# [Task statement]
Rewrite everything from the line containing "The width and" down to the end of the material below, requests included, and offset every coordinate in the answers by 109. Leave the pictures out.

Target pointing data
↓↓↓
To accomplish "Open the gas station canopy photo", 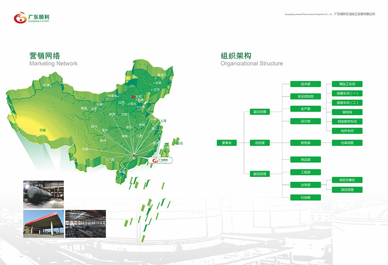I will pos(44,224).
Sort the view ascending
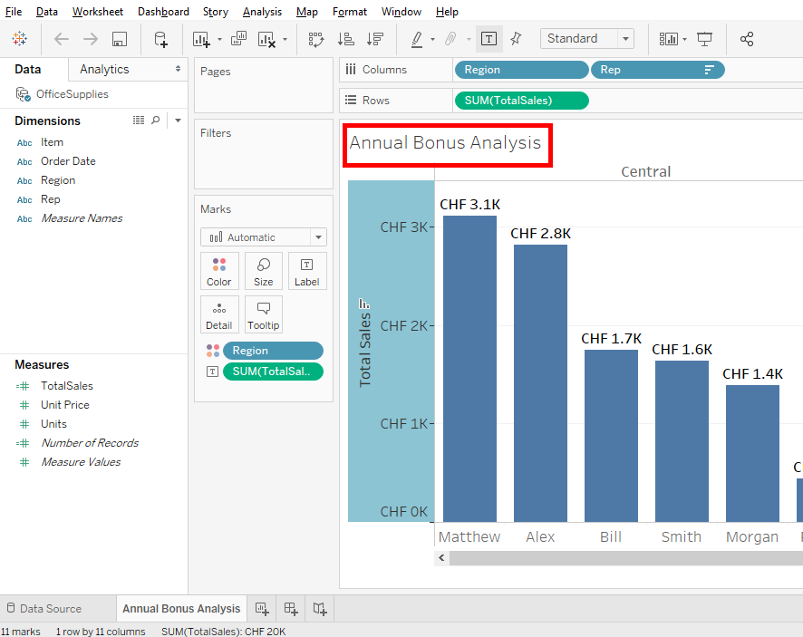 click(345, 38)
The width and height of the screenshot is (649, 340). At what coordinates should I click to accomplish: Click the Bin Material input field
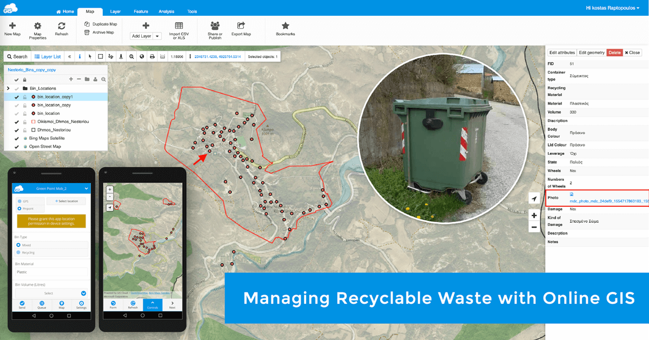51,272
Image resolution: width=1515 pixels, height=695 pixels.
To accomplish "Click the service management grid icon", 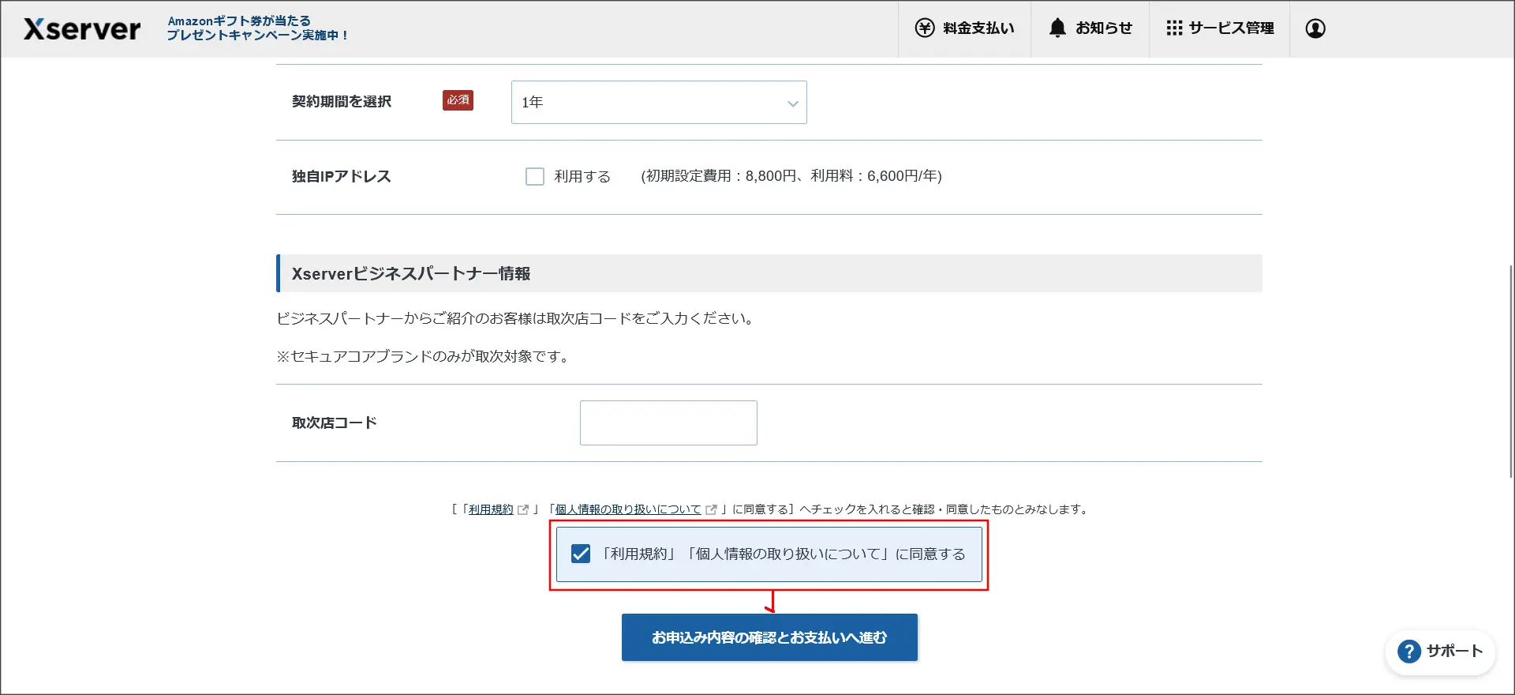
↑↑↑
# [Output of the task]
The width and height of the screenshot is (649, 340). At what coordinates should I click to accomplish: Click the Bin Material input field
160,381
Image resolution: width=1515 pixels, height=695 pixels.
To accomplish "Click the service management grid icon", 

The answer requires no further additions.